How to run multiple gremlin commands as a single transaction? - amazon-neptune

In Amazon Neptune I would like to run multiple Gremlin commands in Java as a single transactions. The document says that tx.commit() and tx.rollback() is not supported. It suggests this - Multiple statements separated by a semicolon (;) or a newline character (\n) are included in a single transaction.
Example from the document show that Gremlin is supported in Java but I don't understand how to "Multiple statements separated by a semicolon"
GraphTraversalSource g = traversal().withRemote(DriverRemoteConnection.using(cluster));
// Add a vertex.
// Note that a Gremlin terminal step, e.g. next(), is required to make a request to the remote server.
// The full list of Gremlin terminal steps is at https://tinkerpop.apache.org/docs/current/reference/#terminal-steps
g.addV("Person").property("Name", "Justin").next();
// Add a vertex with a user-supplied ID.
g.addV("Custom Label").property(T.id, "CustomId1").property("name", "Custom id vertex 1").next();
g.addV("Custom Label").property(T.id, "CustomId2").property("name", "Custom id vertex 2").next();
g.addE("Edge Label").from(g.V("CustomId1")).to(g.V("CustomId2")).next();

The doc you are referring is for using the "string" mode for query submission. In your approach you are using the "bytecode" mode by using the remote instance of the graph traversal source (the "g" object).
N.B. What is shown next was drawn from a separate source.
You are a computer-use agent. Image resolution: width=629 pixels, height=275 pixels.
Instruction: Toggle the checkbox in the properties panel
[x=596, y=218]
Instead you should submit a string script via the client object
Client client = gremlinCluster.connect();
client.submit("g.V()...iterate(); g.V()...iterate(); g.V()...");

Gremlin sessions
Java Example
After getting the cluster object,
String sessionId = UUID.randomUUID().toString();
Client client = cluster.connect(sessionId);
client.submit(query1);
client.submit(query2);
.
.
.
client.submit(query3);
client.close();
When you run .close() all the mutations get committed.
You can also capture the response from the Query reference.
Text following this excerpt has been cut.